Recreando el fabuloso y desconcertante mundo de...


Alejo Carpentier, escritor cubano, 1904-1980. 
 
Gran idealista si los hubo. Allí, encerrado en su celda, Alejo se preguntó sobre el reino de este mundo. ¿Dónde los Hombres pueden encontrar su grandeza? ¿En qué lugar permanece oculta? En la cárcel, había muchas de las miserias humanas que de niño observó. Él, se había propuesto develar las raíces de una tierra que lo fascinaba y lo confundía a la vez. Sentía el irrefrenable deseo de describir aquella América Latina donde la realidad sufría de una endémica alteración. En búsqueda de nuevas texturas, él y sus personajes se dispusieron a marchar sobre los senderos de lo inexplicable.



Enrique Anderson Imbert, escritor argentino, 1910-2000. 

Dicen que su propia locura muy pocas veces jugó al ajedrez. Aunque también dicen que no fue profeta en su tierra. Lo que sí es cierto, es que Enrique tenía una imaginación frondosa y una vasta cultura. Fueron ellas las que le permitieron crear mentiras y mentirosos. Con ellas, se animó a librar una batalla entre la emoción y el intelecto, otorgándole el triunfo a una irracionalidad para nada cauta. Enrique bien sabía que la razón no resolvía nada, y en sus cuentos policiales, ante la carencia de soluciones lógicas, le dio el protagonismo a la magia.



Luciano Saracino, escritor argentino de historietas y libros infantojuveniles, 1978-.

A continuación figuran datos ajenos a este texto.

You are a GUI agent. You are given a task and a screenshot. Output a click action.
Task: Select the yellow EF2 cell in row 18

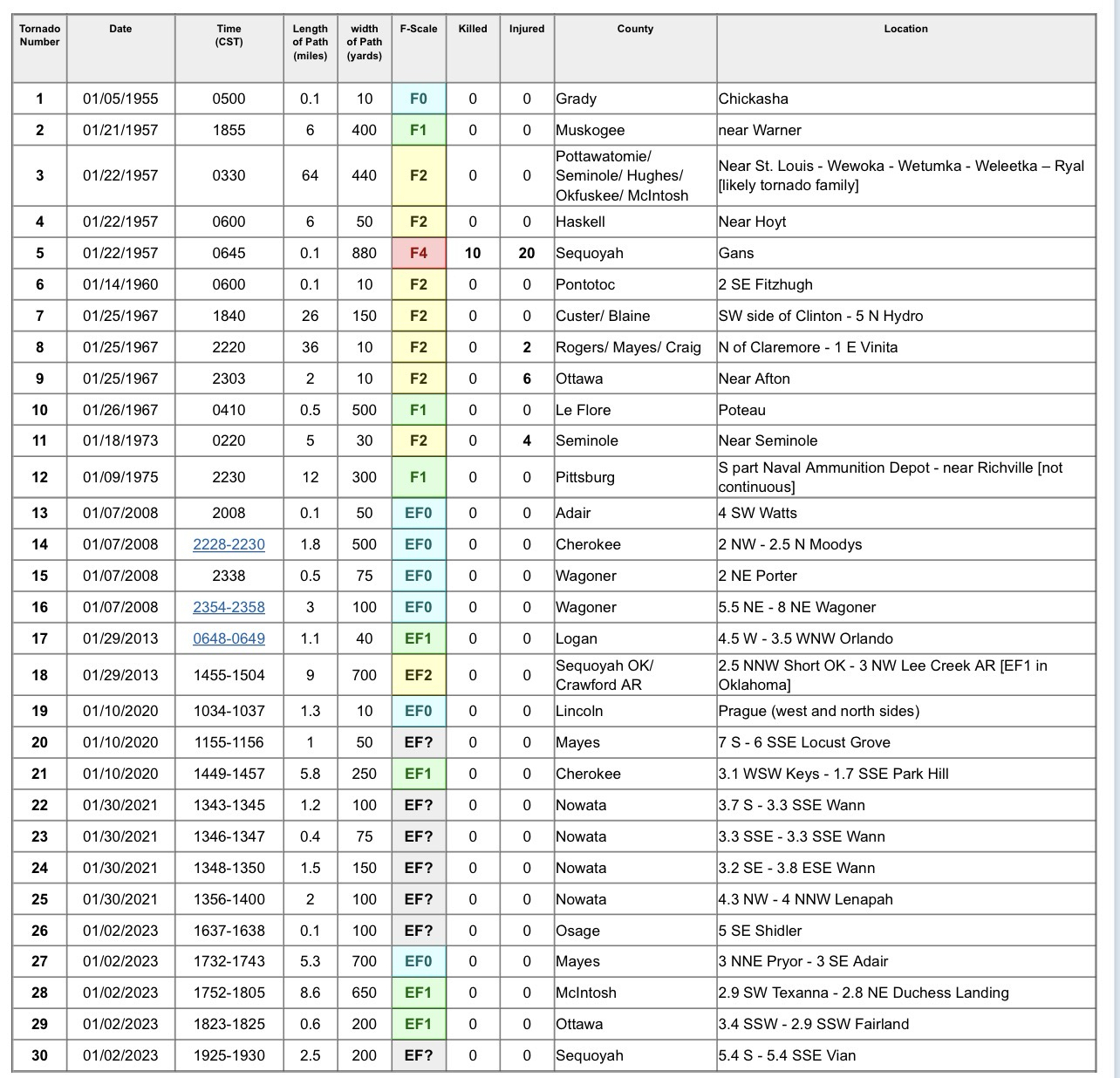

Luciano tenía una pregunta bastante trascendental: ¿a dónde van a parar los recuerdos cuando los olvidamos? Ingeniosamente, se dio cuenta que necesitaba rescatar sus historias del poderoso olvido. Él sabía cómo arrebatárselas. Muchas de ellas, habían nacido de las meriendas de la infancia disfrutadas con amigos. Esos mágicos momentos, donde se reía de los monstruos y la amistad se sentía más pura. En búsqueda de sus propios recuerdos, se fue surcando los mares de la escritura, convirtiéndose en un experto conjugador de palabras y fantasías.



Emily Gravett, escritora infantil inglesa, 1972-. 

Para Emily, los animales cobran vida. Y por ello, en sus libros hay detalles divertidos y dibujos atrapantes con escala propia. En su temprana juventud, esta nómade y aventurera anduvo por la carretera de la vida, lo cual la llenó de infinidad de recuerdos y unas lindas rastas en su cabeza. Aquellos años precarios y hippies hicieron de esta “holgazana”, una astuta escritora. Un día quiso explicarle a su hija cómo era la vida. Y fue así entonces, cuando comenzó a escribir y dibujar. Conejos, lobos, osos. Todas aquellas existencias paralelas que no transitan rutas convencionales…como ella.